Large language models (LLMs) have developed significantly since ChatGPT burst onto the public scene in late 2022, built on the GPT-3 model. There have been increases in scale, with GPT-4 being several times larger than GPT-3 in terms of the numbers of parameters. Context windows increased from a few thousand tokens to over a million. LLMs have also gained multimodal abilities, allowing them to interpret images and video as well as text. Smaller but highly efficient models like Mistral and DeepSeek appeared. However, one of the more important developments has been the advent of “reasoning models” in late 2023 and 2024.
The idea of a reasoning model is to encourage an LLM to break a task down into component steps and query external tools and data rather than being entirely dependent on their training data. Unlike traditional LLMs that rely purely on statistical text prediction, reasoning models explicitly decompose complex problems into smaller logical steps, often consulting tools, APIs, or retrieval systems as part of the reasoning chain.
By 2025 this idea had developed into a new class of LLMs, in the form of OpenAI’s o1 series, Anthropic’s Claude 3.5 Opus, and Google’s Gemini Pro 2.5 products. These tools could conduct step by step structure problem-solving, especially useful for things like mathematics. They have performed well on various benchmark tests, outperforming earlier LLMs. A summary of the current benchmarks of the “intelligence” of LLMs can be found here.
There are several elements to the advances. Chain of thought prompting instructs an LLM to explain its reasoning step by step, breaking down a problem into intermediate steps. So so-called “tree of thought” architecture has the model explore several reasoning paths in parallel and then select the most plausible. Hierarchical reasoning integrates a “slow” reasoning model for abstract reasoning with a “fast” model for detailed computation. These architectures represent perhaps the first tentative step toward structured reasoning in LLMs, rather than the mere linguistic mimicry of the earlier models.
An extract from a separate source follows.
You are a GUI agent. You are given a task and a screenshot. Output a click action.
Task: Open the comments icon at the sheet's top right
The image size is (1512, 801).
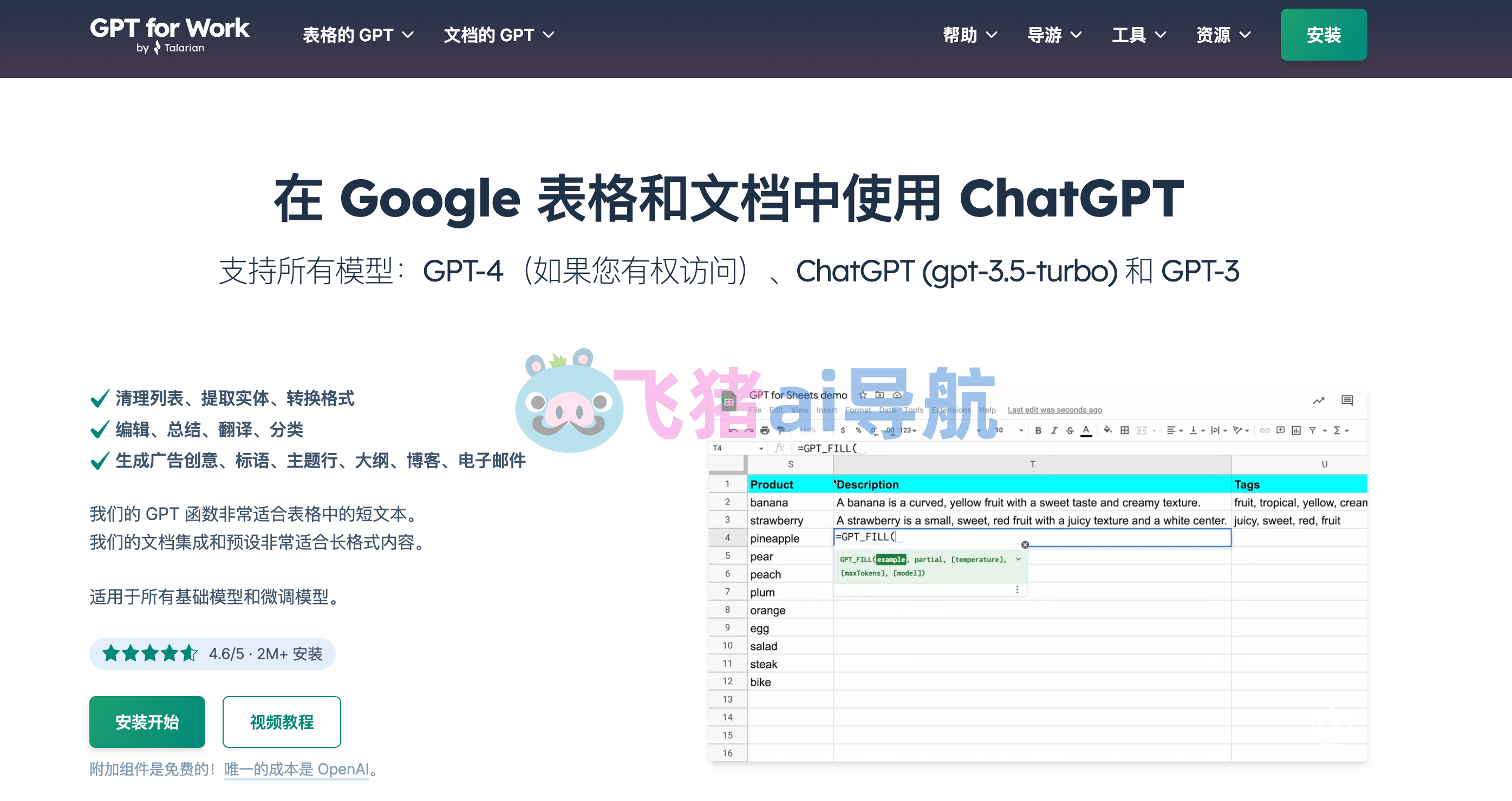pyautogui.click(x=1347, y=400)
These various approaches elevate LLM performance by forcing structured decision making to be in stages, rather than just the simple text prediction of earlier models. Certainly, this has allowed this new generation of models to perform much better on mathematical benchmarks than previous models. However, they have drawbacks too. The models perform well in moderately complex problems but collapse beyond a certain threshold of complexity. They also produce inconsistent solutions, which is due to the probabilistic nature of LLMs. They simulate plausible “trains of thought” but are not actually reasoning in this way. There is no generalised learning going on, as shown by a study by Apple that showed that even tiny changes in the wording of problems caused dramatic drops in accuracy. This shows that the LLMs are great at pattern recognition in text, but that they are essentially brittle in their reasoning. Because their internal processes are probabilistic, they may “hallucinate logic”, inventing reasoning steps that appear analytical but produce wrong conclusions.
For all the advances in LLM approaches, some issues remain stubbornly recalcitrant. Hallucinations are one of the major limitations of the technology, and the latest, more sophisticated reasoning models actually hallucinate more than older models. A couple of very recent news items illustrate this thorny issue. The BBC analysed a large number of news items that had been summarised by various leading LLMs, including ChatGPT, Gemini and Perplexity. Just over half (51%) of all the AI summaries had significant errors. 19% of the articles had blatant factual errors such as wrong dates or incorrect statements, and 13% had references to things that simply didn’t exist, a classic symptom of LLM hallucination. A large European Broadcasting Union October 2025 study found that AI assistants misrepresented news content 45% of the time. 20% had hallucinated content, and 31% had sources that were inaccurate, missing or misleading.
An October 2025 study of AI in medical advice found that five different LLMs regularly gave incorrect medical advice and were overly sycophantic in their responses. This was similar to a July 2025 study, which found that LLMs struggled with medical ethics questions. Another 2025 study of AI in ophthalmology found a series of issues with AI advice, with knowledge gaps and subtle errors in the advice given in many cases. An August 2025 study of LLMs in emergency medicine raised similar concerns.
There is no shortage of money being invested into AI, and there are clearly advances being made, of which reasoning models are one significant example. However, LLMs continue to struggle with hallucinations, making them unsuitable for many business tasks, and they still have wide-ranging security issues that seem to be difficult to address. These issues of hallucinations and security seem to be two of the most fundamental issues plaguing LLM-based technology, and may account for much of the current and frankly lamentable 5% success rates of AI projects (based on a recent MIT study). Other issues outside the control of the AI companies include the variable data quality in enterprises, integration with legacy IT systems, lack of explainability of models, lack of skills and training, and cultural resistance.
These are all barriers to successful adoption, but hallucinations and security are core problems that have plagued LLMs since the outset, and the industry needs to do a better job of addressing them. It is good to see AI technology moving forward, but the industry really needs to address the fundamental issues of hallucinations and security much better if it is to fulfil its promise.